Marc Hudson, in his poem “If Walt Whitman is Grass,” writes:

I walked out into Seattle rain
feeling a strange elation,
as if I were the acolyte
of a mild-mannered apocalypse,
as if through infinite space
a fine mist were processing,
blurring well-kept boundaries.

Again, the language in this poem lifts and falls like water rushing over rocks; it has a natural, though seemingly crafted rhythm. There is playfulness in the echoing “a” in “rain,” “strange,” “elation,” and “space” entwined with the “infinite […] fine mist.” At the end of the poem, Hudson writes: “So I imagine him dissolving / the speeches of politicians / the way lichen softens, then assimilates, the most obdurate rock.” Those slippery s’s, the whispering hush of deep water just before it falls over the edge, crashing on hard sounds, those immovable, heavy short o’s.
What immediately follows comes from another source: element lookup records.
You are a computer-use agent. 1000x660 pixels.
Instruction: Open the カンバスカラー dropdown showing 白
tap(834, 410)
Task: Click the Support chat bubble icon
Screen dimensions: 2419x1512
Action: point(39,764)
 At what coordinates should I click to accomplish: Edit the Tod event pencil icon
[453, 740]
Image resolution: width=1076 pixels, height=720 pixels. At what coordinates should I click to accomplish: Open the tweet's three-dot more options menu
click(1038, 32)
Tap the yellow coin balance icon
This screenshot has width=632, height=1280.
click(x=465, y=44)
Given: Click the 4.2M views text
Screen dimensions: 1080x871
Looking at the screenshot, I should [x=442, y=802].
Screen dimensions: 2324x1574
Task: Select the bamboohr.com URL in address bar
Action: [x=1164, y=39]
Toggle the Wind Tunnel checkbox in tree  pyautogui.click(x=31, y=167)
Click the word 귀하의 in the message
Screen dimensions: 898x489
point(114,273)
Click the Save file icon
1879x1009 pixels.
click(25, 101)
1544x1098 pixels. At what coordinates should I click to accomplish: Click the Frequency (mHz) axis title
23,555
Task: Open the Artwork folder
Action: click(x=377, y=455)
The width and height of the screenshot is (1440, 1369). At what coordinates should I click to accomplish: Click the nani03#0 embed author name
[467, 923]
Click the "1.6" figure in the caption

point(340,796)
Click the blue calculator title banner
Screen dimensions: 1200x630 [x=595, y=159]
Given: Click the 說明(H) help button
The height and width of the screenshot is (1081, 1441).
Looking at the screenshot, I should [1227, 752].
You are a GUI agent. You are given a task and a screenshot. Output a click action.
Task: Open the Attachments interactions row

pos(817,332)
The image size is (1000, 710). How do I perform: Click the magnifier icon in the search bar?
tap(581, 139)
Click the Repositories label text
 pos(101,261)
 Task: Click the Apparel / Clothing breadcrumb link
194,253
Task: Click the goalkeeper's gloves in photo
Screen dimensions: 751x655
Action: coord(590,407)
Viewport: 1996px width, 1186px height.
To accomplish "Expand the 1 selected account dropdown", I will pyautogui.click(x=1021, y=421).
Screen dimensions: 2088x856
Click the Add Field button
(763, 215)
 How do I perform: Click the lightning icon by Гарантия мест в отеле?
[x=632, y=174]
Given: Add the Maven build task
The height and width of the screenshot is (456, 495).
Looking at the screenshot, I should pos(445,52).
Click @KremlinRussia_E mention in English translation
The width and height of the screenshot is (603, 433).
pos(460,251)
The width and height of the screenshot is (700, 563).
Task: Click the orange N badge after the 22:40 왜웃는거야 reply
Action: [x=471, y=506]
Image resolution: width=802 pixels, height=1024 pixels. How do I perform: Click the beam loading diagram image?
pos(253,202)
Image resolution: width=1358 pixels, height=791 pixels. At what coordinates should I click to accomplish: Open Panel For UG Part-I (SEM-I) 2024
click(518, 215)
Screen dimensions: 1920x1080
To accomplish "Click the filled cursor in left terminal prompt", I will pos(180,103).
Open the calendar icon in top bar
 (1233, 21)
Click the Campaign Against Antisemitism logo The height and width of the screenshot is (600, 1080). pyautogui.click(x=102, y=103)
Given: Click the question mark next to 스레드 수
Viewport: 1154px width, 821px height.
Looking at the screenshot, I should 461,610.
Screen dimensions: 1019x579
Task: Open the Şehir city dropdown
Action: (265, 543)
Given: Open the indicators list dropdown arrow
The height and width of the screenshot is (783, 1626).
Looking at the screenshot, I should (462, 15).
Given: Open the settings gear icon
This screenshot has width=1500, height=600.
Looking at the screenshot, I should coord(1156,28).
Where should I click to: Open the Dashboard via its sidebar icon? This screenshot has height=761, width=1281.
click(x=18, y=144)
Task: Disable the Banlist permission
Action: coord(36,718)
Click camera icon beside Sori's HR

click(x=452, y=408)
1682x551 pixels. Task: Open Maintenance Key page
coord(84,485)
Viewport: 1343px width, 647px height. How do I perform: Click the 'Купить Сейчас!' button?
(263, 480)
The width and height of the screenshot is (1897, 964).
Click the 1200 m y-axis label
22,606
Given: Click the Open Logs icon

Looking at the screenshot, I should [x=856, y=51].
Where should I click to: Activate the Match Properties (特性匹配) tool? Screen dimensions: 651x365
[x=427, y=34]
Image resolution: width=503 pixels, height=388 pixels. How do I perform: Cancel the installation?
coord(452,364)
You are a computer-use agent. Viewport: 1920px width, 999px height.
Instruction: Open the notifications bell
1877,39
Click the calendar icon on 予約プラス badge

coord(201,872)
I don’t have far to go in this issue to find even more examples. I turn the page and I’m reading Devon Miller-Duggan’s “The Angel Quiz”: “Suppose the dark and sleaze of flesh intrigue them.” Or I’m being drawn into Zeke Jarvis’s story “Eulogy,” where a family is practicing the father’s eulogy on a hot summer day, in front of the plain coffin he has made for himself: “Susie sighed loud enough to show that she knew what she was doing. Little Jack had twisted his tie to almost backwards. ‘Is Daddy going to die soon, Mommy?’”

About a year ago, October 2010, Robert Pinsky wrote an article for the online magazine, Slate.com, titled “Keener Sounds,” in which he reminds us that poetry has a long history of great sounds that don’t necessarily rhyme. He points out the great sounds found in poems by Frost and Williams. He adds: “it’s clumsy work, trying to trace these audible subtleties. I’ll just point to the beauty […] without trying to describe any further what we hear: The hearing itself is an action of consciousness, a kind of awakening and of keeping.” So I’ll leave it at that. The Spring 2011 issue of Kestrel, that bird with the distinctive cry, is full of beautiful, “audible subtleties.” It is not unlike the whispering of a river, the roaring of a falls, or the incessant calling of waves.